Un office du tourisme bis
Mais aux côtés de la Grande-Île déjà classée au patrimoine mondial de l’UNESCO, et de la Neustadt qui devrait l’imiter d’ici à 3 ans (le dossier est en cours), ce label Villes et Pays d’Art et d’Histoire pourrait bien faire pâle figure. Une sorte de médaille que l’on poserait sur une étagère mais qui n’impressionnerait personne. Pourtant, la Ville s’est engagée sur dix années, un peu long si la médaille est en chocolat.

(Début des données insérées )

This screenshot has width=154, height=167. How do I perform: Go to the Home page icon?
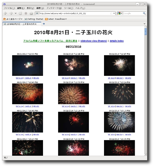point(31,13)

Première obligation, la création d’un Centre d’Interprétation de l’Architecture et du Patrimoine (CIAP, voir le mode d’emploi). Cette nouvelle structure doit à la fois accueillir du public afin de mettre en valeur le patrimoine et produire des documents de sensibilisation. Il ouvrira « d’ici à deux ans place du Château », selon Yves Aubert. Combien de personnes en seront chargés, combien ce centre coûtera aux services de la Ville ? Mystère.
Mais ce n’est pas tout. La Ville devra mener des missions auprès des habitants et surtout vers le public scolaire, pour que les Strasbourgeois prennent conscience du patrimoine qui les entoure. Elle doit créer un « service d’animation de l’architecture et du patrimoine », avec à sa tête un animateur de l’architecture. Mais là encore, combien d’euros ? Aucune réponse, mais sur cette dernière mission, la Direction régionale des affaires culturelles (Drac) peut financer la moitié d’un poste pendant cinq ans.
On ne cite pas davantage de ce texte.